1 tbsp matcha powder

2 cups almond flour

1 1/2 cup powdered sugar (approximately)

1/2 cup granulated sugar

3 egg whites

1/4 tsp vanilla extract

Lavender Buttercream

1 1/2 tbsps culinary lavender

2 tbsps granulated sugar

2 and 2/3 to 3 and 2/3 cups powdered sugar

2 sticks unsalted butter

2 to 3 tbsps heavy whipping cream

1/4 tsp vanilla extract


Instructions

Matcha Macarons

1. Whisk together the almond flour, powdered sugar, cream of tartar and matcha powder in a large bowl.

2. Beat the egg whites and granulated sugar together in a stand mixer until stiff peaks form.  Add in the vanilla extract if using since it’s liquid.
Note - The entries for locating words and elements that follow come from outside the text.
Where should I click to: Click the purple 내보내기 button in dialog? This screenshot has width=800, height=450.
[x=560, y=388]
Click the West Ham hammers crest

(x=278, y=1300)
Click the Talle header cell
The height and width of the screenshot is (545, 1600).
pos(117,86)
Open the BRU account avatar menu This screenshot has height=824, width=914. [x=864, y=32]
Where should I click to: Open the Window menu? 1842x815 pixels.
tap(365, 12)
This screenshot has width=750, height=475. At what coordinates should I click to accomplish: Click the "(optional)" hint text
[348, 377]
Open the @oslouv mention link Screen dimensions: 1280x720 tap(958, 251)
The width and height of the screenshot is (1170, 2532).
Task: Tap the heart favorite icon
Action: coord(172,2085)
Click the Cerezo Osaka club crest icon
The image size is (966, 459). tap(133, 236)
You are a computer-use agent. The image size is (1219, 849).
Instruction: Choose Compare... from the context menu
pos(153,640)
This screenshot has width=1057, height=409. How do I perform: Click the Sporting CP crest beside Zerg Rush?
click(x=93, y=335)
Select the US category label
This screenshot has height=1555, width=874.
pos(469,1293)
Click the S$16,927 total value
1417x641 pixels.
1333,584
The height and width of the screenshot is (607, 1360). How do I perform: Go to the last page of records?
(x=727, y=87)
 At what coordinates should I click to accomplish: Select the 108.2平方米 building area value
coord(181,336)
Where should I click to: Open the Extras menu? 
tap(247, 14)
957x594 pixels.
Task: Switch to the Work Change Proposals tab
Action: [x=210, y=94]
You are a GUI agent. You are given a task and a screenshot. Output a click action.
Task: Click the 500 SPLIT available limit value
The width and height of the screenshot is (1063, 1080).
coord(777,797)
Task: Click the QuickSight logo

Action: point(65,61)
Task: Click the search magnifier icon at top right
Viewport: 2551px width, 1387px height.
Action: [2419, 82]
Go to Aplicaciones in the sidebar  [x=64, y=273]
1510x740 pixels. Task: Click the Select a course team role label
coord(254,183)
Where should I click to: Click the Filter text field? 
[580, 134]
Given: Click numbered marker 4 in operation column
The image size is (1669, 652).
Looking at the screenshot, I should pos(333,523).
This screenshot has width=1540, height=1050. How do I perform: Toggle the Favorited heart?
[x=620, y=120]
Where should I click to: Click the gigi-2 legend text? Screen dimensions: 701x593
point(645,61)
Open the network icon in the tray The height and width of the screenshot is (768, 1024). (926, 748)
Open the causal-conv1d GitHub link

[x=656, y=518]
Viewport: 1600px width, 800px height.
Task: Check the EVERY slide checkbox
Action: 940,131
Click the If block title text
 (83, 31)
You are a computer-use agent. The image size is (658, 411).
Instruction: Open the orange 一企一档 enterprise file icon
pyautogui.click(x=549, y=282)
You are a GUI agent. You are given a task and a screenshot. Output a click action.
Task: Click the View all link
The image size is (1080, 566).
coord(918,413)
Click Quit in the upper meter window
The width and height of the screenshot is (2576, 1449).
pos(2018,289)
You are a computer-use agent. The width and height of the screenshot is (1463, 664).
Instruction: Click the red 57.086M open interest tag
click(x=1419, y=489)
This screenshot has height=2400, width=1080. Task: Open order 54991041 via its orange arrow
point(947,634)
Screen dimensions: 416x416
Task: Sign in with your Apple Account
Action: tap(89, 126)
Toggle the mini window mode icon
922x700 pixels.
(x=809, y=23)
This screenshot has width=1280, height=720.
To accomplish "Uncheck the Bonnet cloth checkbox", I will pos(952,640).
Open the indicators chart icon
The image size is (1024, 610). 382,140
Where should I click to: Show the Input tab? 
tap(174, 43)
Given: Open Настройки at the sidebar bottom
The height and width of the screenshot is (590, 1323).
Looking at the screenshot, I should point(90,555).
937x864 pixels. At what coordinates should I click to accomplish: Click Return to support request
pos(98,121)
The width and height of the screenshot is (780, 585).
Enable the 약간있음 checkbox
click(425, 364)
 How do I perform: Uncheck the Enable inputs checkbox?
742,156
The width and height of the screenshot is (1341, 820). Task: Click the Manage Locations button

3. Pout the liquid ingredients into the bowl with the dry ingredients, and whisk again to combine.

4. Prepare your piping bags and piping tips, spoon the batter into the bag and secure.

5. Get out two baking sheets and line with parchment paper.

6. Pipe the macarons out in small circles.

7. Preheat the over to about 300 degrees and bake the macarons for 15 minutes.

Lavender Buttercream

1. Process the culinary lavender and granulated sugar in a small food processor or coffee grinder.

2. Pour this mixture into a stand mixer, then add the unsalted butter, heavy whipping cream, vanilla extract, and powdered sugar.  (You can also add purple food coloring if you like).

3. Beat the mixture together in the stand mixer for approximately six minutes, or until thoroughly combined.

Putting it all together

1. When the cookies are done, take them out of the oven and let them cool about 15 minutes.

2. Fill a piping bag with the lavender buttercream, and pipe a bit onto half of the cookies, piecing it together with another cookie on top, and serve or store in the fridge.